[OpenAFS] Re: Status of "vos shadow"

Adam Megacz megacz@cs.berkeley.edu
Sat, 23 Jun 2007 11:08:18 -0700

I've added four new questions to the FAQ to summarize this
information.  Thanks again!


I'd appreciate it if people could take a look at question 3.48 and the
last paragraph of 3.50 to make sure I got these parts right.

  - a

Steve Simmons <scs@umich.edu> writes:
> This is a quick note to discuss our experiences with shadows thus
> far. We'd hoped to be done long before now, but other work keeps
> getting in the way of pushing this forward. We are now in early
> pilot, and hope to have an initial set in production by end of summer.
> We (well, Dan Hyde) found that the shadow code was largely
> complete. We did find one serious bug that could cause lossage of the
> original  volume; I believe Dan has forwarded that fix to the group.
> One of the biggest problems we bumped into was only semi-technical. It
> was the lack of definition of what a shadow *should* be as opposed  to
> what a shadow is. We made decisions that suit us, but they
> necessarily reflect our intended use for shadows. Your mileage may
> vary, and we're certainly interested in and amenable to changes if
> the community comes to a decision on them.
> Our purpose: disaster recovery by means of invisible replicated
> volumes. We envision a set of DR hosts with a shadow volume that
> replicates a production volume. If a host hard-fails and isn't likely
> to come back in a reasonable amount of time, we will go to the shadow
> server and promote the relevant volumes from shadow to production. At
> that time the vldb is modified to show the shadow host as the real
> host, and the on-server copy of the volume is changed from type
> 'shadow' to type 'production' (handwave, handwave). "A reasonable
> amount of time" is site-dependent, of course.
> Shadows do not appear in the vldb. Their existence is known only to
> the host which contains a particular shadow. Thus one might have many
> shadows, up to and including one on each vice partition in a cell.
> There is no required relationship of name, parenthood, etc, between a
> shadow and the volume from which it was created. (For the rest of
> this note, we'll refer to the original volume as the parent, and a
> shadow of a parent as a child.)
> Simple shadowing of a parent onto a non-existent child creates a new
> volume identical to the parent in all but name and visibility.
> Incrementally shadowing a parent onto a child brings the child up-to-
> date with the parent, and is a proportionately faster operation.
> Bad things you can do:
> Shadowing a volume on to another volumes child results in a jumbled
> and probably useless volume. We don't think it should be permitted,
> but lacking a more extensive and better-defined child/parent
> relationship we don't see a way to prevent it. Properly that
> relationship should be in the vldb, but that requires much more
> extensive changes than (a) we were willing to make and (b) we thought
> the community would accept without pre-agreement as to what that
> relationship would be.
> Shadowing a shadow onto itself results in disaster.
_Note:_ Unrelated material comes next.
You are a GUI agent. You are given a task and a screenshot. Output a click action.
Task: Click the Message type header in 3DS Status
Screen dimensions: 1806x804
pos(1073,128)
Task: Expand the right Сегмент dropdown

We have now
> forbidden that in the code.
> Shadowing onto a production volume should and does fail. I don't
> recall if we had to modify the code for that, but if so, that'll be
> part of the patch when we release.
> There is now a vos command which promotes a shadow to production. It
> does nothing to the parent, which will continue to exist on the
> original server/vice partition and could be re-promoted with the
> appropriate vos sync command.
> When a shadow is created, there is a mark in its volume header which
> indicates it is a clone. During the salvage process shadows are
> handled properly. If I recall correctly, we had to make no changes to
> the salvager for this, but if shadows were to appear in the vldb that
> might be a different story.
> I don't recall if you can have a shadow named after its parent on the
> same server and vice partition as the parent.
> We found a great deal of code that implies a long-term relationship
> between parent and child was intended, but that code is clearly
> incomplete. Unfortunately it's incomplete to such a degree that it's
> not possible to tell what the author(s) intended that relationship to
> be.
> More detail on our intended usage:
> For every AFS server we have, we will have a shadow server. When a
> volume is created on a server, a shadow is quickly created (semi-
> automated process) on the designated shadow server. When a volume is
> moved from one server to another, the shadow is removed from the old
> shadow host and created on the new host. As often as we can manage
> without affecting server performance (ie, TBD), we will incrementally
> refresh parents to children.
> When a disaster occurs (an entire server is lost and not recoverable
> in a reasonable amount of time), the shadow server is brought on
> line. Assuming we've done our job correctly, user volumes simply
> reappear with a new location. The content of those volumes is as up-
> to-date as the most recent refresh of the shadow. Our seat-of-the-
> pants guess is that we can refresh each shadow about 4 times a day
> without affecting overall performance.
> "A semi-automated process:" it happens out of cron. A shadow server
> gets the volumes list for the host it's shadowing, and does the
> creation/updating as needed. Since a shadow server knows what shadows
> it's got (think 'vos listvol'), it also can duplicate shadows it
> doesn't need any more. Note this means when a volume is moved, some
> interesting race conditions may ensue. The easiest way to fix those
> race conditions is by putting the shadows into the vldb, but again,
> that is a bigger change than we wanted to put in without a broad
> agreement from the community.
> Some fallout/things discovered while testing the above - there's no
> real need to create a shadow at volume creation time; doing an
> incremental onto a non-existent shadow creates the shadow in exactly
> the same manner as doing a full shadow. Some might regard this as a
> bug; for the moment we're taking advantage of it.
> Our new, second data center just went on line this week. With that in
> place, we can start the initial pilot work on shadows as disaster
> recovery.

PGP/GPG: 5C9F F366 C9CF 2145 E770  B1B8 EFB1 462D A146 C380